[[ INPUT RECORDS open ]]
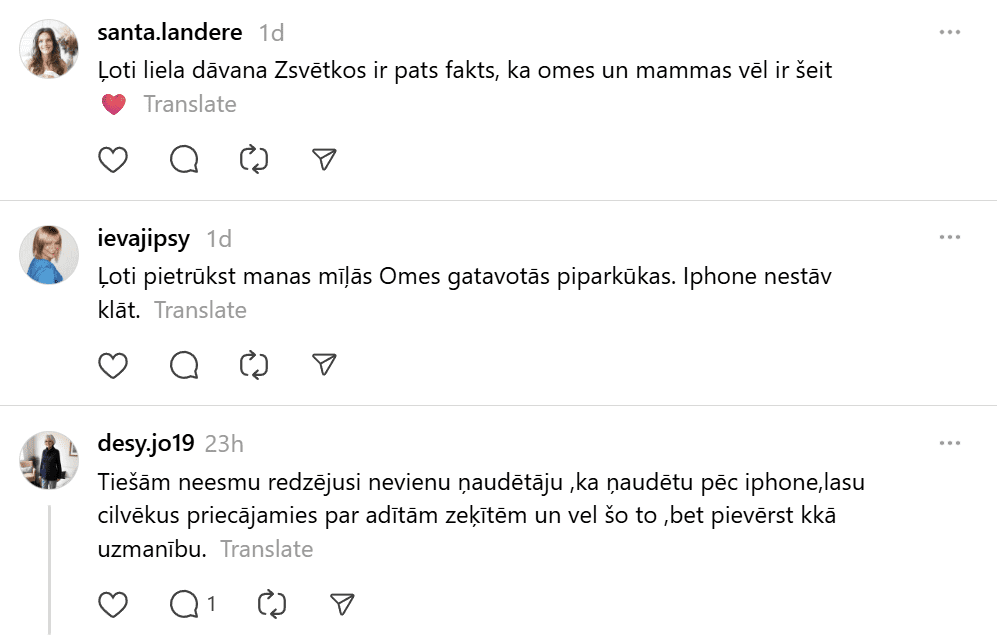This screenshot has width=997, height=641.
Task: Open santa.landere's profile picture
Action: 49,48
[[ INPUT RECORDS closed ]]
[[ INPUT RECORDS open ]]
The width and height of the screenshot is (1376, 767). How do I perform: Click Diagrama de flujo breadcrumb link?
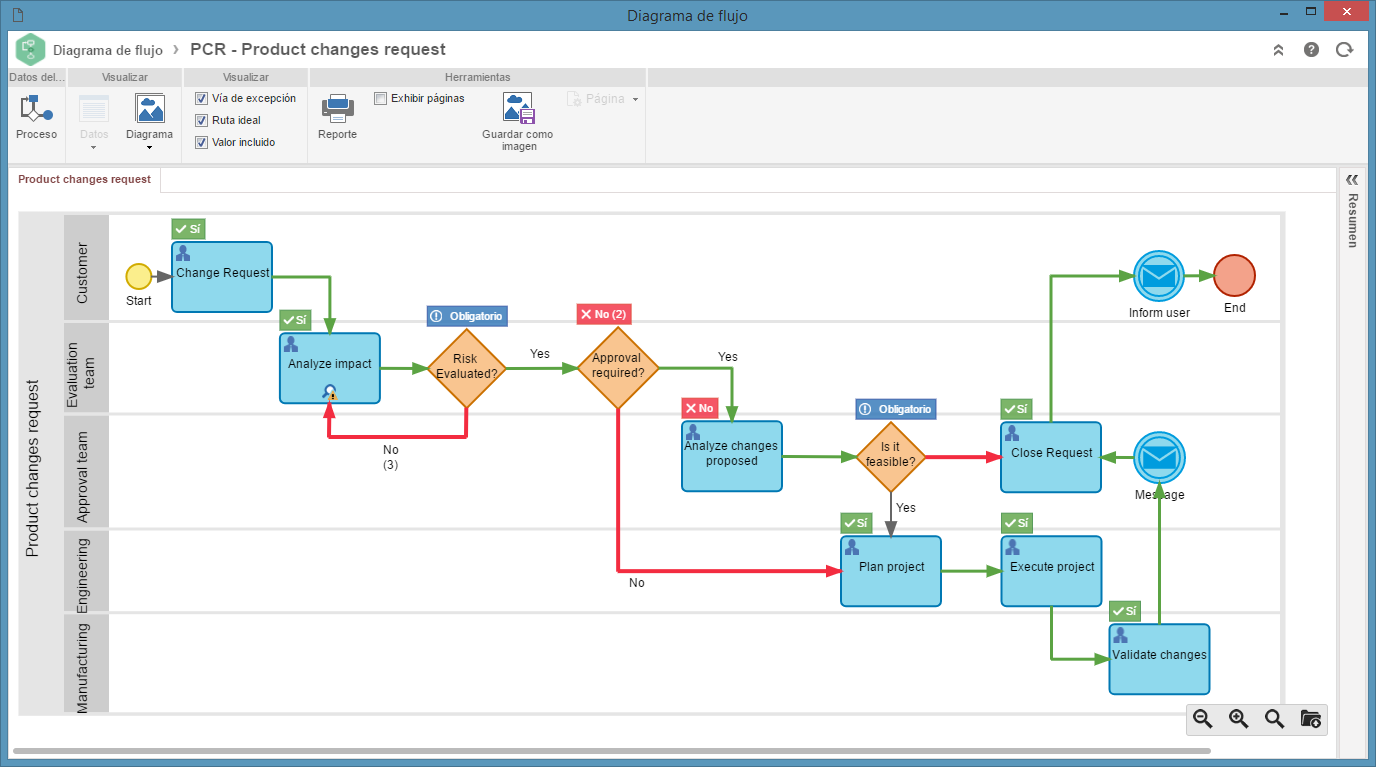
[[ INPUT RECORDS closed ]]
[[ INPUT RECORDS open ]]
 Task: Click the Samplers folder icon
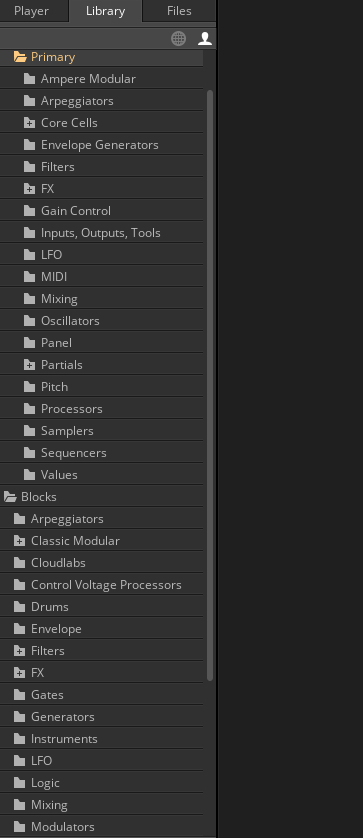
[[ INPUT RECORDS closed ]]
WHAT TO WORK ON
Identify the lines above with the word "Click". Copy them.

EXERCISE SOLUTION
The width and height of the screenshot is (1376, 767). How do I perform: Click Diagrama de flujo breadcrumb link?
 Task: Click the Samplers folder icon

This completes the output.